I would usually agree (Context etc) but let's be honest. A bad Piano, no matter how you manage to shoe-horn one into your life, is a decision. A decision... tarnished in Dog's Brown.


----------



## Fleer (Dec 5, 2016)

That new Bechstein Digital sounds very close to ... a real Bechstein, one of the finest grands ever made, together with Fazioli and Blüthner. Wish I had all three 'chez moi'.


----------



## peksi (Dec 6, 2016)

I did my research on pianos and instead of finding as realistic piano as possible i wanted as mix ready as possible. That is why I went with HZP. 

I am not a good live piano player so dont care about playability and i have no interest in trying to create big screen sound from real piano with my mixing skills (i tried and never liked the result). I want to stay on the flow, in the comfort zone of bleeding my heart out to notes minimizing any obstacles I may hit on my flow, such as mixing.

So my 2 cents on the discussion would be to know if you value playability and if you want it to sound like real piano or like a piano as you hear it in the songs you listen. That opens up different choices.


----------



## keepforest (Dec 6, 2016)

In my opinion, pretty old *Fazioli *by *Imperfect Samples*:


----------



## scoringdreams (Dec 6, 2016)

Try the Garritan CFX Concert Grand! It has a really *clean sound* if you are going for that and also a *little wet in reverb* IMO. Turn up the dynamic settings to make it sing!

And half-pedaling support is coming out soon (someone did mention it on this forum).


----------



## muk (Dec 6, 2016)

scoringdreams said:


> And half-pedaling support is coming out soon



The update was released in november, so you can download it from their product update page.


----------



## ComposerWannabe (Dec 6, 2016)

ComposerWannabe said:


> Do all other Best Service Galaxy Pianos share Vintage D's playability?
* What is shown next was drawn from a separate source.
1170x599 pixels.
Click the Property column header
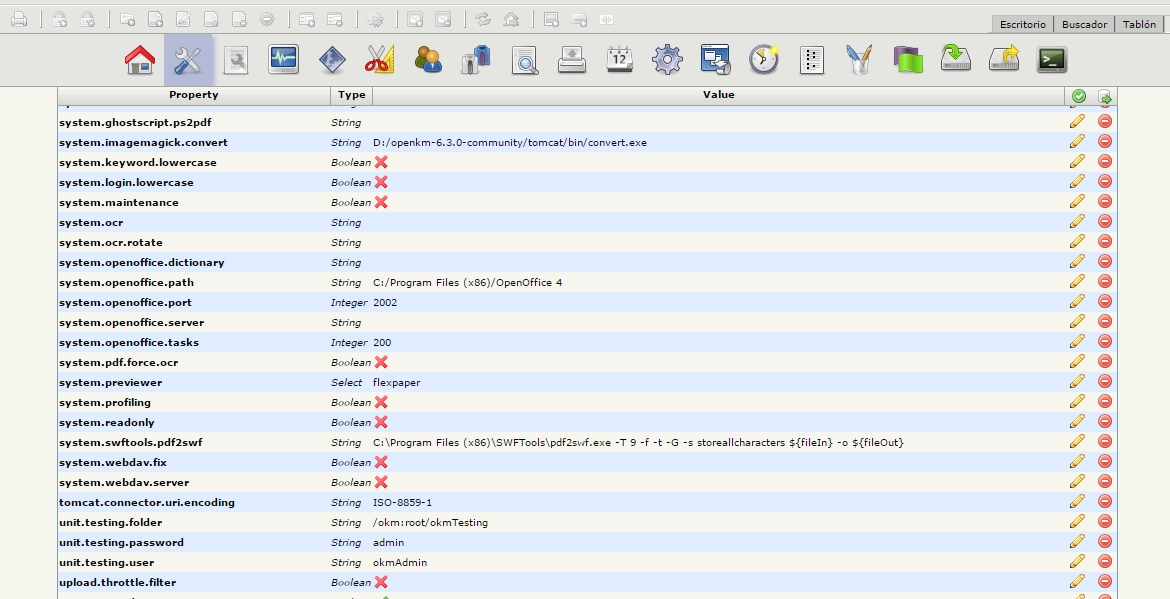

I would like to ask this question once again as I didn't get any answers.

I know their scripting is similar. So do they have any real difference in playability? As in Baby Grand share Vintage D's playability?


----------



## ComposerWannabe (Dec 6, 2016)

keepforest said:


> In my opinion, pretty old *Fazioli *by *Imperfect Samples*:



I remember this one getting bashed pretty heavily because of playability issues. While not taking anything from it by sound department.


----------



## scoringdreams (Dec 6, 2016)

muk said:


> The update was released in november, so you can download it from their product update page.
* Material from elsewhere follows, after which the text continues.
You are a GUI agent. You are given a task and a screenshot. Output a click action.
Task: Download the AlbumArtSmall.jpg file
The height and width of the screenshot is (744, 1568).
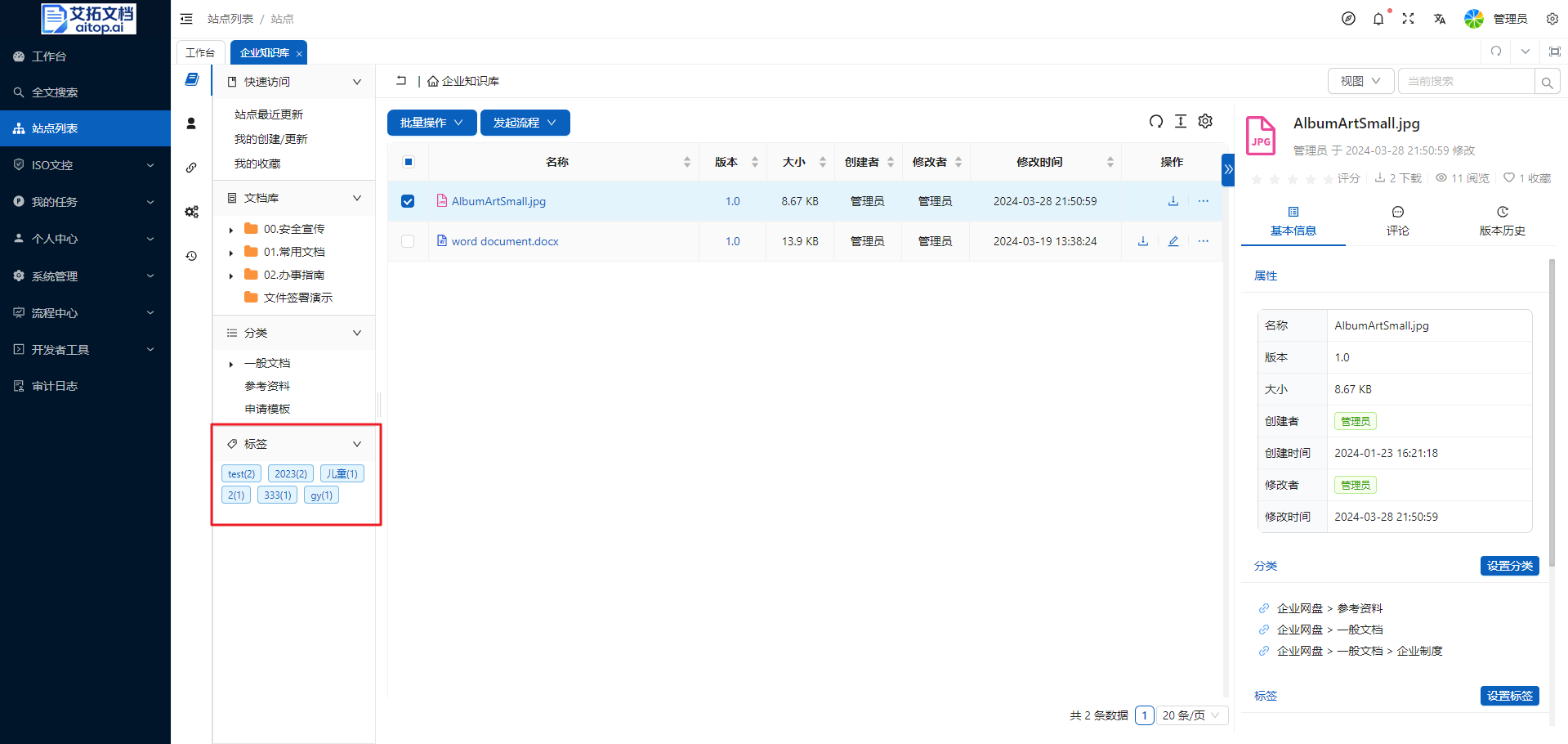point(1173,201)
Thanks for the update! I must have been too busy to be aware of it!


----------



## keepforest (Dec 6, 2016)

ComposerWannabe said:


> I remember this one getting bashed pretty heavily because of playability issues. While not taking anything from it by sound department.



What issues? Very strange just becuase i use it in every projects without any problems for years.


----------



## Fleer (Dec 6, 2016)

Keyboards magazine review of Bechstein Digital: 
“First and foremost, it achieves a direct first place against all its followers (…) To-date, I wasn’t a big fan of sample libraries. That has just changed with the publication of the Bechstein “Digital Grand Library” for Kontakt. It all sounds really splendid and can also be played very authentically.“
(Gerald Nahrgang)


----------



## creativeforge (Feb 28, 2017)

KeyboardMag review of the Hans Zimmer Piano contains an important point the OP was inquiring about - versatility. Not sure if he made a purchase yet, but I'll share this:

QUOTE: "The source piano for this Kontakt Player-based instrument is a Steinway D that resides in AIR Studios, London. It’s long been a favorite of composer Zimmer for scoring sessions and simply playing for enjoyment. Not only does the virtual version offer four mic positions—from very close to a position intended for use in rear surround channels—but you get multiple options for which mics occupy each of those positions.

The resulting tonal variety is such that I could use HZ Piano for whatever musical mood a song required, whereas before I would have been asking myself which of my libraries was right for the job. That this single piano can behave like a dozen or more is a testament to what’s possible when the developers really know their recording techniques.

Plus, since all that variety is “baked in,” I found myself reaching for EQ and effects barely at all, whether I wanted the piano to cut through a mix or snuggle down into it."

Personally, as an acoustic piano player, former piano tuner, this is the first piano library I've been dreaming about since Ivory first came out (still undecided with Bechstein). An historical landmark. Some day I will upgrade my gear and get me a HZP.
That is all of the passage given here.